• _Your goal_:
Find each line in the records below that contains the word "coordinates", and copy it out.
-------- Exercise data
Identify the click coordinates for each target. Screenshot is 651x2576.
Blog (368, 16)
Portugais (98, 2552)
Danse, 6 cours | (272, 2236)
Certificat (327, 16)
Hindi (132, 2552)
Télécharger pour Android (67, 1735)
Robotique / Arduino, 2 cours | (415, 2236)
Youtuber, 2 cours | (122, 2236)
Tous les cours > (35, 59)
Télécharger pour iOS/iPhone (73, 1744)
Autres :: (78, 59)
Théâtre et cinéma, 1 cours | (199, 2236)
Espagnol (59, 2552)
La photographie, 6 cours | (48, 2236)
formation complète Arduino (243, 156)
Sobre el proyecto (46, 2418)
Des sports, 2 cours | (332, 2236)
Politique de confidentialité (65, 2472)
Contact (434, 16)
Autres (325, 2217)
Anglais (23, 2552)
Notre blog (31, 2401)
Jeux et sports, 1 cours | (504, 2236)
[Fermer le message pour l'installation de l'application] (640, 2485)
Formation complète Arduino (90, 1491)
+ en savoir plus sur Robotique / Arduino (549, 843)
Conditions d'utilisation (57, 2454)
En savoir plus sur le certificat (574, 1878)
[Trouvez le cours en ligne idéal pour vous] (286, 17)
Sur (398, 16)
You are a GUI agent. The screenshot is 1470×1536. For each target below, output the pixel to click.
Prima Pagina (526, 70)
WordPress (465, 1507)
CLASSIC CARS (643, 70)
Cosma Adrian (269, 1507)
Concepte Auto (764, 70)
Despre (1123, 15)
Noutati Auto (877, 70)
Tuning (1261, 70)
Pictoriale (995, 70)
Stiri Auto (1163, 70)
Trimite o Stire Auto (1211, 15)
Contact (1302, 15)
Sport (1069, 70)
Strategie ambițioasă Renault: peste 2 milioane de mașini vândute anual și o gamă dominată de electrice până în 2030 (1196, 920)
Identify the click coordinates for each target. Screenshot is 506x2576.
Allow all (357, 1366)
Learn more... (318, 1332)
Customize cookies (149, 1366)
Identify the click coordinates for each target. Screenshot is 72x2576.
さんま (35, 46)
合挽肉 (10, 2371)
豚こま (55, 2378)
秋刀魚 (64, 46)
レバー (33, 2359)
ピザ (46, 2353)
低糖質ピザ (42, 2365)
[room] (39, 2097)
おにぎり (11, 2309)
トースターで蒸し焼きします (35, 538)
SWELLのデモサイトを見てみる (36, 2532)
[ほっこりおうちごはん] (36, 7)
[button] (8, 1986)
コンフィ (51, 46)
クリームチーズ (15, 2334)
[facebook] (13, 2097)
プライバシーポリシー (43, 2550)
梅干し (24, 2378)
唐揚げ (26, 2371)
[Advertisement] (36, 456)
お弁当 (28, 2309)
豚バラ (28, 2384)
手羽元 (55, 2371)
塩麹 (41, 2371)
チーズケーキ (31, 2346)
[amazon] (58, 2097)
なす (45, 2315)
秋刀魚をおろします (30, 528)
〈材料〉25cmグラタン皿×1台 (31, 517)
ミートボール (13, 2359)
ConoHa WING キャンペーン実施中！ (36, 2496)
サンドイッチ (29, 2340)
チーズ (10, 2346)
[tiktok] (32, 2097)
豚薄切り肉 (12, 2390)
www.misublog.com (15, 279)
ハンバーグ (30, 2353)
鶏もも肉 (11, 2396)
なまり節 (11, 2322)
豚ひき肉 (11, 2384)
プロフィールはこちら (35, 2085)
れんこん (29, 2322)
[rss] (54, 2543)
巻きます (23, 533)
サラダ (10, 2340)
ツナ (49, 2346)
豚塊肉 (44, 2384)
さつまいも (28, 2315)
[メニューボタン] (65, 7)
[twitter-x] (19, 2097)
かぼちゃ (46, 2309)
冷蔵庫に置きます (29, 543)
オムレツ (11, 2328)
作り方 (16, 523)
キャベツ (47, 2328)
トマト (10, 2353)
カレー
----------------
• _Reply to the exercise_:
Identify the click coordinates for each target. Screenshot is 651x2576.
Identify the click coordinates for each target. Screenshot is 506x2576.
Identify the click coordinates for each target. Screenshot is 72x2576.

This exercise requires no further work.